Among the types of corruption, the maximum complaints were on abuse of function, which include misuse of authority and nepotism among others. The commission states that 28 complaints were on abuse of function, and least on bribery with three complaints.

During the period, the commission received the highest number of complaints, 19, from Thimphu dzongkhag followed by eight from Chhukha dzongkhag. Mongar, Paro and Samtse dzongkhags received five complaints each.

No complaints were received from Trashiyangtse, Lhuntse and Gasa dzongkhags.

Complaints received by post remain the highest at 31 followed by 20 walk-in complaints while 15 were made through the ACC website.

Agency-wise, complaints against local governments were the highest at 20, followed by corporations.
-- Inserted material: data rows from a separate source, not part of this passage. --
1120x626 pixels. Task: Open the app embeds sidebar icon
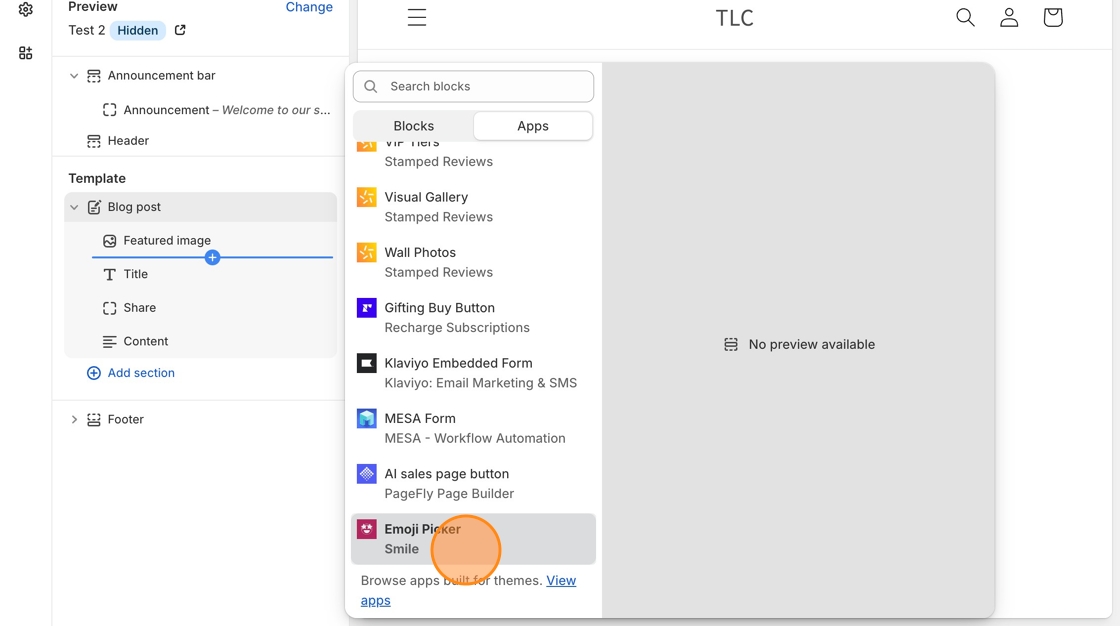tap(26, 53)
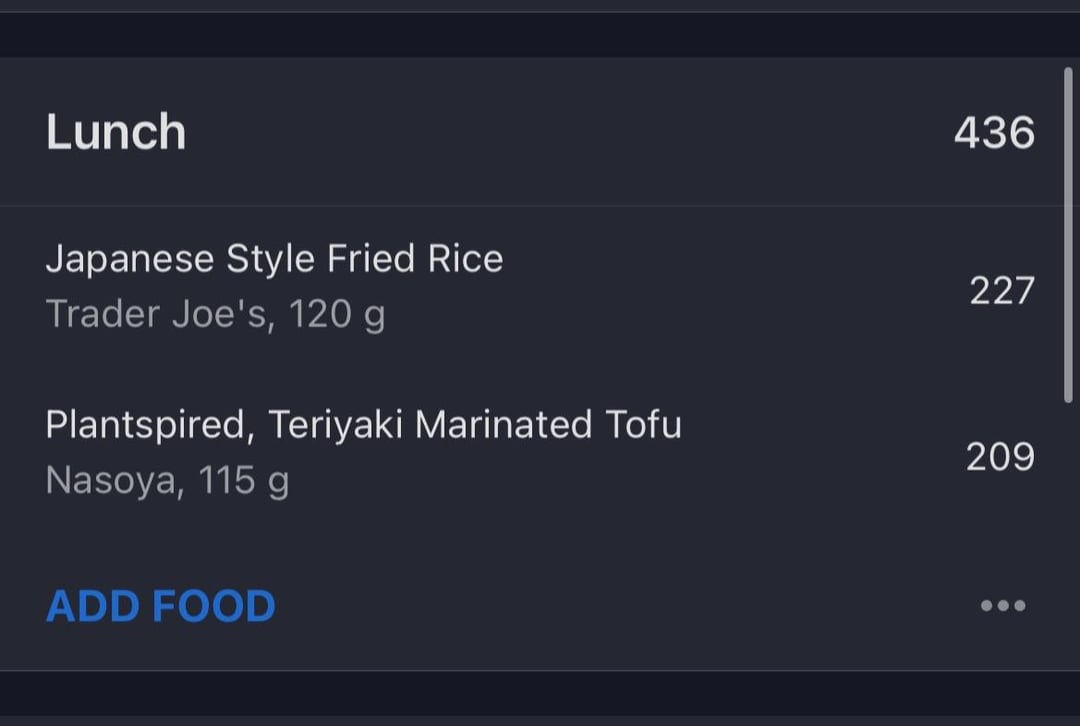Click the word FOOD in the blue link
The image size is (1080, 726).
pyautogui.click(x=214, y=606)
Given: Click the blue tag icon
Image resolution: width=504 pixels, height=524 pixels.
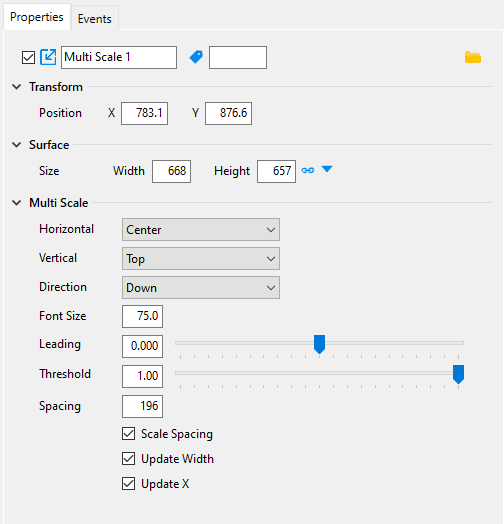Looking at the screenshot, I should pos(196,57).
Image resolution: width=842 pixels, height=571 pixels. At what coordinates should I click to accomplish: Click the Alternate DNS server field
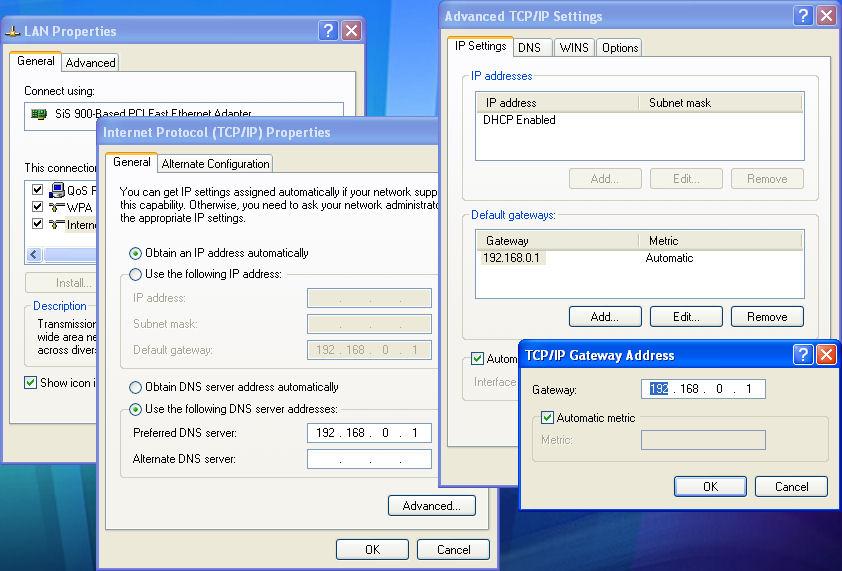coord(369,459)
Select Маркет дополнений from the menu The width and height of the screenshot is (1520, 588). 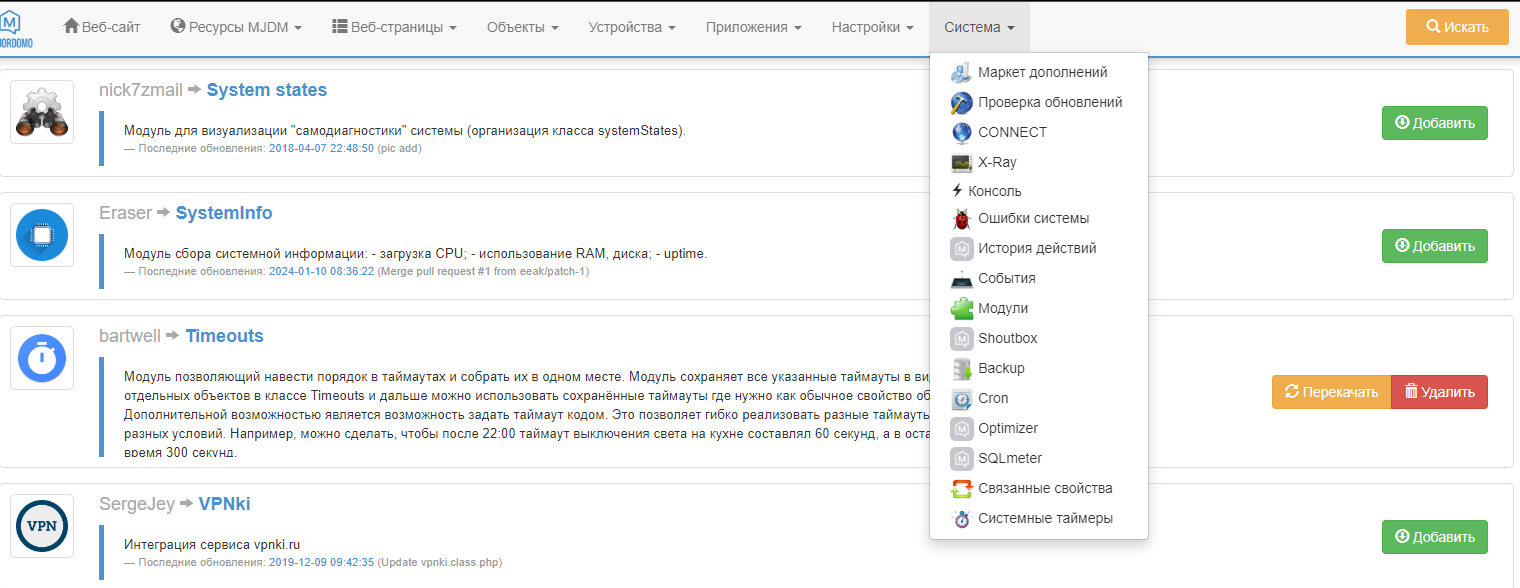[x=1043, y=72]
In this quarter, the commission did not receive any complaint against the works and human settlement, foreign, finance and home ministries.

Among the areas, the highest number of complaints was on resources – funds and property as “this is the most vulnerable area for abuse” according to the commission.

A major chunk of complaints of administrative nature were shared with relevant agencies either for action or sensitization.  Out of 72 complaints received during the quarter, 44 are known and 28 are anonymous.

Annually, the commission has received an average of 450 complaints in the last nine years, according to the ACC report 2014. The highest was 791 in 2007 and the lowest, 336 in 2014.

Annual statistics reveal that complaints have been decreasing. “The decline may be due to constant efforts of the ACC on public education on corruption thereby improving quality of complaints or because of the time that the ACC takes in responding to the complaints,” the ACC report states.

“This may also be indicative of reduction of corruption in the country brought about by the three-pronged strategies of investigation, prevention and education.”